*Exercise description*
Only the lines with "Collapse" in the entries below belong in the answer; please copy them.

*Provided records*

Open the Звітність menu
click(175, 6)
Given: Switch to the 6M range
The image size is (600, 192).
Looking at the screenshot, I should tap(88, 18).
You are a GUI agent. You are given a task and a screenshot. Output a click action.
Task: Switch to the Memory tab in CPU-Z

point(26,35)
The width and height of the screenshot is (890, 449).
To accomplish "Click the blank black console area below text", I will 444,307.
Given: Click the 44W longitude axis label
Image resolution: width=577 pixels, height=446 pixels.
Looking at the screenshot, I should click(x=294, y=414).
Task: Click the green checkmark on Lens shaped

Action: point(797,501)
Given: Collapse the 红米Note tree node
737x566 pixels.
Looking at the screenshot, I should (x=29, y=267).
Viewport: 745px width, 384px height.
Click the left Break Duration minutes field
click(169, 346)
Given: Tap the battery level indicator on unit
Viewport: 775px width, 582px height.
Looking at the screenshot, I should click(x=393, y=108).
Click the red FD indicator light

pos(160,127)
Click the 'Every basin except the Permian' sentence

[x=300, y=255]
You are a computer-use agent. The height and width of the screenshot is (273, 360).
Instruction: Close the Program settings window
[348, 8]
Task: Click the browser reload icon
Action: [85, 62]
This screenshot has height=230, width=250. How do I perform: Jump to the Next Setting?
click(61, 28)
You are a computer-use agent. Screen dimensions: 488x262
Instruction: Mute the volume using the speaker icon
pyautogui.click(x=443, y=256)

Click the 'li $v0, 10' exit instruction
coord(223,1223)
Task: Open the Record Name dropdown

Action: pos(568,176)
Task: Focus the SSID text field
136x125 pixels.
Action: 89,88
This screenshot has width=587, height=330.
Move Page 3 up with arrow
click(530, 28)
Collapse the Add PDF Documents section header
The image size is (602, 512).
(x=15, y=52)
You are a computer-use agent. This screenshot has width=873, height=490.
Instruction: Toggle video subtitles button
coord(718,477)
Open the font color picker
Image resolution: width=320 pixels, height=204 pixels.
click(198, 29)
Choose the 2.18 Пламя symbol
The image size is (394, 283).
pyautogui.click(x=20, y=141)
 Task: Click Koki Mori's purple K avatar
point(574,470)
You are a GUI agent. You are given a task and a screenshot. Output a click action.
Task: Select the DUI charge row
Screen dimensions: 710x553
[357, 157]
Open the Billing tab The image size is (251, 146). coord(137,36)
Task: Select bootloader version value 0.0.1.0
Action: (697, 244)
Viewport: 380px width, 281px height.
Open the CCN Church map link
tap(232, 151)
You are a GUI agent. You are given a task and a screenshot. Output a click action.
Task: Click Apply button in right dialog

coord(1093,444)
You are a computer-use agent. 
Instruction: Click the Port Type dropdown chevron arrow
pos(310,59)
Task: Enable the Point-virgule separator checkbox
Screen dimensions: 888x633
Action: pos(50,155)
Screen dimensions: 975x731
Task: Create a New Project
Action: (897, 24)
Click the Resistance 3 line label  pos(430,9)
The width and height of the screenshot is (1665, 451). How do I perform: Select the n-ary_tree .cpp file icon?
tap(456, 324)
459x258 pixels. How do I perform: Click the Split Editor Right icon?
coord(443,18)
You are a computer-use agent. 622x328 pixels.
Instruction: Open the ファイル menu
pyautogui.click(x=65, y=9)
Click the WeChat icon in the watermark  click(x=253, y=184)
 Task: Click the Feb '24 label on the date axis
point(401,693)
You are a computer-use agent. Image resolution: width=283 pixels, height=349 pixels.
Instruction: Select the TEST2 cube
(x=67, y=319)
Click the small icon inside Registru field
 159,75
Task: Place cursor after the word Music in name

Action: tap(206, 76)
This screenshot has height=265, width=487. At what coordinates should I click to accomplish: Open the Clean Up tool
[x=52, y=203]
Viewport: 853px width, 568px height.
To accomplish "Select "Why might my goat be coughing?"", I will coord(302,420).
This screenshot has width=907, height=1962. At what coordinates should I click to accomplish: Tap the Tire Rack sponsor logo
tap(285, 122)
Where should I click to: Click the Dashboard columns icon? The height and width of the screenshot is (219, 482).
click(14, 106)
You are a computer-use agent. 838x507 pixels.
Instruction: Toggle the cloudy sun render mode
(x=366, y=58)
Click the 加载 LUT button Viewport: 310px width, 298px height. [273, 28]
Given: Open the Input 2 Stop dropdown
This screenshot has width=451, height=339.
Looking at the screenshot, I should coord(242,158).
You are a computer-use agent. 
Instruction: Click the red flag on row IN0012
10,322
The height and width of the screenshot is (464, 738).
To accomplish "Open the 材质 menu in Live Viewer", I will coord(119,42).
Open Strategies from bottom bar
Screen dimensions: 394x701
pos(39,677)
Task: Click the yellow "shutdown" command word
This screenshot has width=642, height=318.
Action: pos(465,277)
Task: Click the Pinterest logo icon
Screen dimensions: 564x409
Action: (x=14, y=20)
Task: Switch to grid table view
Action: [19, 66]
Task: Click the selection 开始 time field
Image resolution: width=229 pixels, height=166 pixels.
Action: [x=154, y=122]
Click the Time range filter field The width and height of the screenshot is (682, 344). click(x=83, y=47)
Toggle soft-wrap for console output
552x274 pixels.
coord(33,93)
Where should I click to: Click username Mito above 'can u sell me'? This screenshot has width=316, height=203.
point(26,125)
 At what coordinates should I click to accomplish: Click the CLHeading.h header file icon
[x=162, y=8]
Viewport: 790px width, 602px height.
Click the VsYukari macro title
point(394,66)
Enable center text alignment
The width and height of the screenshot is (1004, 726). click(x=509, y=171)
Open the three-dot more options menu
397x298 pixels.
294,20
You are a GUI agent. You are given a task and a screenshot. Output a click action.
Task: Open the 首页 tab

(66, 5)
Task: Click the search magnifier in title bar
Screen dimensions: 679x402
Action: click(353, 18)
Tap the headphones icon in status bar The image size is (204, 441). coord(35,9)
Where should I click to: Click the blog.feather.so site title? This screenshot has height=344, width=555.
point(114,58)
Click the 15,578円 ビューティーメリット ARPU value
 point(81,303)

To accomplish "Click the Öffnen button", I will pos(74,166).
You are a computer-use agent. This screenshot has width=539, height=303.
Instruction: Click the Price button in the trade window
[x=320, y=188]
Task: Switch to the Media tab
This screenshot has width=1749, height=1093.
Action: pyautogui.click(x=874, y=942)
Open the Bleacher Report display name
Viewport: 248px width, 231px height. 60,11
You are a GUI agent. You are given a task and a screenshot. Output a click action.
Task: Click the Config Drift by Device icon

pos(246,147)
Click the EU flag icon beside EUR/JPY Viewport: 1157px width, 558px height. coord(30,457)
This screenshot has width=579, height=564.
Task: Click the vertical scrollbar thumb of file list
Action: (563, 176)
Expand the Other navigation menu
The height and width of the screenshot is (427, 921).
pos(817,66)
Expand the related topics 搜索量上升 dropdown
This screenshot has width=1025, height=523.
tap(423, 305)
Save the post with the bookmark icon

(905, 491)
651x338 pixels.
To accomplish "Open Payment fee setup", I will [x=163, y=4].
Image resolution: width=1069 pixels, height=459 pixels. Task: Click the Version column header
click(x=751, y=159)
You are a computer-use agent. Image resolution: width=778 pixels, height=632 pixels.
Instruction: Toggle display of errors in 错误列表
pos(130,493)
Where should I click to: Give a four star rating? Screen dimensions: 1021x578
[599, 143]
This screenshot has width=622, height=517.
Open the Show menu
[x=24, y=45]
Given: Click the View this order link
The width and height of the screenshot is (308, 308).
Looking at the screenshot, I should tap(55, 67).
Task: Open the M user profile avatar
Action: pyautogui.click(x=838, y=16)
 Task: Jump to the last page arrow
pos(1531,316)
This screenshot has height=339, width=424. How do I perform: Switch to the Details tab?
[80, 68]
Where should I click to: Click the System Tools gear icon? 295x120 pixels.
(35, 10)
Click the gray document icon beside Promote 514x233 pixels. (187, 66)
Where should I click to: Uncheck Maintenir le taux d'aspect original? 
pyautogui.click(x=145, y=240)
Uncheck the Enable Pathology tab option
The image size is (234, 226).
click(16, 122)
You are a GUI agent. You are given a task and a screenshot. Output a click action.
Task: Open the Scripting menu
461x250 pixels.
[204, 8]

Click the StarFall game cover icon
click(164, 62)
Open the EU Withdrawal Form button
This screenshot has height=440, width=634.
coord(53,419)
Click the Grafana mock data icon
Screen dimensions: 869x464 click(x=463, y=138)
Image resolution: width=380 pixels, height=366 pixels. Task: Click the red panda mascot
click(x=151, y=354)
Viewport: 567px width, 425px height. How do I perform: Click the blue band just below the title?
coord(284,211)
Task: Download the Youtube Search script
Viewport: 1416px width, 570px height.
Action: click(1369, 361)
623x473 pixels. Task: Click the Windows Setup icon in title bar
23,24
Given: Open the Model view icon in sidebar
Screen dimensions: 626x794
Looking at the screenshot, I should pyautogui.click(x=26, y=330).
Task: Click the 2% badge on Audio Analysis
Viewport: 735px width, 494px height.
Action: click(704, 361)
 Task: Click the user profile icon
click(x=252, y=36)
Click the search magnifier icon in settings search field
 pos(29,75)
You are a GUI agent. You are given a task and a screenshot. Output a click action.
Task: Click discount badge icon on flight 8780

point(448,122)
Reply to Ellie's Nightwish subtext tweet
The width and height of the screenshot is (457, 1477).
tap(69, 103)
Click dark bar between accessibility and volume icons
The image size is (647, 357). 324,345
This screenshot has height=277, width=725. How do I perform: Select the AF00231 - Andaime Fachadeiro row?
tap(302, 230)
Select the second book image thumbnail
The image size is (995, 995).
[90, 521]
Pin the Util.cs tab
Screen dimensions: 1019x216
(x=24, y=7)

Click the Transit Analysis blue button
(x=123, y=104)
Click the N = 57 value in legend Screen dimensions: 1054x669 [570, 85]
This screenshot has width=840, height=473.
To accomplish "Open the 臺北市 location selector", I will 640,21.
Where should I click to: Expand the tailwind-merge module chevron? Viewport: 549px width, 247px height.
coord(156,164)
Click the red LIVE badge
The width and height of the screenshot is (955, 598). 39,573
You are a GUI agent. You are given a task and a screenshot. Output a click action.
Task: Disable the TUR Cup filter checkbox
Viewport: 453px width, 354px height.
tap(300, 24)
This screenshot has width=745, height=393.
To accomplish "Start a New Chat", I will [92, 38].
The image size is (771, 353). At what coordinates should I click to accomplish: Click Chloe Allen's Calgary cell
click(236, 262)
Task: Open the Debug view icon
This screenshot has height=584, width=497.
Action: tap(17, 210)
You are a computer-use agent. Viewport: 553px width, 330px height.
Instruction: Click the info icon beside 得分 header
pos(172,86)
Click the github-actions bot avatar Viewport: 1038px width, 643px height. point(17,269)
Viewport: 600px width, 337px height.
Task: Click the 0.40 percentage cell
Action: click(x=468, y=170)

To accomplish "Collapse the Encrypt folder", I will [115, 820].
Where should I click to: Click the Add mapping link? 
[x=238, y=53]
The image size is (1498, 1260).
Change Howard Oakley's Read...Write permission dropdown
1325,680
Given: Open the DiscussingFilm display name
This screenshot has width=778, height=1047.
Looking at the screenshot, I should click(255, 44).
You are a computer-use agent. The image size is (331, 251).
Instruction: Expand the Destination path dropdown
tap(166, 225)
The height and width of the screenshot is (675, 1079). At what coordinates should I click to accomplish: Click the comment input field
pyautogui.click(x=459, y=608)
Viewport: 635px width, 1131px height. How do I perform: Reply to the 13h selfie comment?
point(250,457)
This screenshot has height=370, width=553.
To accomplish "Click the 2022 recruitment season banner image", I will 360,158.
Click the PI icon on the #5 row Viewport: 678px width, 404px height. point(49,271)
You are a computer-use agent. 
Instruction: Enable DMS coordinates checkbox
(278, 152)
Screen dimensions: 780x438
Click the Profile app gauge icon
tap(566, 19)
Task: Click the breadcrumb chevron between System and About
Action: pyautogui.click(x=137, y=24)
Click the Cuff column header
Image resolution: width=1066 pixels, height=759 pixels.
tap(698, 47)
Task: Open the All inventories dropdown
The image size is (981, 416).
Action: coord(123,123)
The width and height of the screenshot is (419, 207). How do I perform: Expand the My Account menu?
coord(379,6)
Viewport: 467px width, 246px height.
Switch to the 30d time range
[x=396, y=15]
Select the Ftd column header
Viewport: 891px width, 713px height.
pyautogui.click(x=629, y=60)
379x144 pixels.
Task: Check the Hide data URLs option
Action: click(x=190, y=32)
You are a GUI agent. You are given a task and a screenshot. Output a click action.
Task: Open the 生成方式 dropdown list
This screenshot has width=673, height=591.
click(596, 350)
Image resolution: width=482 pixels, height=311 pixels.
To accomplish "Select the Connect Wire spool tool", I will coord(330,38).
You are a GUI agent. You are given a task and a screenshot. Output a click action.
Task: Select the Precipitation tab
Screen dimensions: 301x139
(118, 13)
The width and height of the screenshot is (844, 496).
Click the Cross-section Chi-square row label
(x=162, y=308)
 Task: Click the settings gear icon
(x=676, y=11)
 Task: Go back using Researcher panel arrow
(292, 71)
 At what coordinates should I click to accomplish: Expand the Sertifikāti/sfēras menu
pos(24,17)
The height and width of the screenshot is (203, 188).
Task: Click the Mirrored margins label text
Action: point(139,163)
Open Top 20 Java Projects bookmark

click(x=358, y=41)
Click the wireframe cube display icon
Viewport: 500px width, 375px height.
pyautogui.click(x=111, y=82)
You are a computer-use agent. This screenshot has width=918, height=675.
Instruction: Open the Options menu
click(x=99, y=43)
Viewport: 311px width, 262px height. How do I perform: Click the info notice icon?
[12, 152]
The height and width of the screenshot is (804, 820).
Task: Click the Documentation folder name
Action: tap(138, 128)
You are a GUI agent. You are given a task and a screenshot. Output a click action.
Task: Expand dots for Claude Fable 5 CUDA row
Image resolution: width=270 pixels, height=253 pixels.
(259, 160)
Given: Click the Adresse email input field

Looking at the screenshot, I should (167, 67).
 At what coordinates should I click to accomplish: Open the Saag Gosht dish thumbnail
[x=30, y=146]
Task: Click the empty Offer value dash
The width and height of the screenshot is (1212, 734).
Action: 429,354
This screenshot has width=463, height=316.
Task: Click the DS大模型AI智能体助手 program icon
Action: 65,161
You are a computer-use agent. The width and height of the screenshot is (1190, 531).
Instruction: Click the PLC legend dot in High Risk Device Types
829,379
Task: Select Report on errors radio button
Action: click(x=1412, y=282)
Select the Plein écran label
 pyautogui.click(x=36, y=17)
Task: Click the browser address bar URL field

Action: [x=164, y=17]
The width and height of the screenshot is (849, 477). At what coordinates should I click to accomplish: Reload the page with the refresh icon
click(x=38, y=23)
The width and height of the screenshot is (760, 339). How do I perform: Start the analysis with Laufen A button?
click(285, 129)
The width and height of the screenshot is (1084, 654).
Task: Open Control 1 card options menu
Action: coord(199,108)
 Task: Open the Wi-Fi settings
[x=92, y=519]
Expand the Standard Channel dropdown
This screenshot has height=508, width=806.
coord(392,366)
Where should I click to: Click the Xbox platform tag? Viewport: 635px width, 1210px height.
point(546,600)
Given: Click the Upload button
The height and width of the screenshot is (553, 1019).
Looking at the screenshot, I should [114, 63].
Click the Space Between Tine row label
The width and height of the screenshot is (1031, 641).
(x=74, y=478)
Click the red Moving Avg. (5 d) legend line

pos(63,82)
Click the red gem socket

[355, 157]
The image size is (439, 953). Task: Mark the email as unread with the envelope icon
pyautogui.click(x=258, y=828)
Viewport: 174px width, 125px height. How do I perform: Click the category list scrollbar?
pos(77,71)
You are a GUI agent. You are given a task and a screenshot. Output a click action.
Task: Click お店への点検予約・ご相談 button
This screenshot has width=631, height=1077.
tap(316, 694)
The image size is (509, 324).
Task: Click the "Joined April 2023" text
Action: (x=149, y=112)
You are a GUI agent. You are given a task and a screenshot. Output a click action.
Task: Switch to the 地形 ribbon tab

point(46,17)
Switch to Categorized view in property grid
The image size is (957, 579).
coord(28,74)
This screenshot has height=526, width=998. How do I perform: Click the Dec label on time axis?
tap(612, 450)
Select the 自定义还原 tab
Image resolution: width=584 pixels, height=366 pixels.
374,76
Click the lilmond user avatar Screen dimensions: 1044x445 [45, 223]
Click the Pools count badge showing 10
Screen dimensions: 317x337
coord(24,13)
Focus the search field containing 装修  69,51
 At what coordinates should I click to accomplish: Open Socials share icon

*Your response*
Given: Collapse the 红米Note tree node
Collapse the Add PDF Documents section header
To accomplish "Collapse the Encrypt folder", I will [115, 820].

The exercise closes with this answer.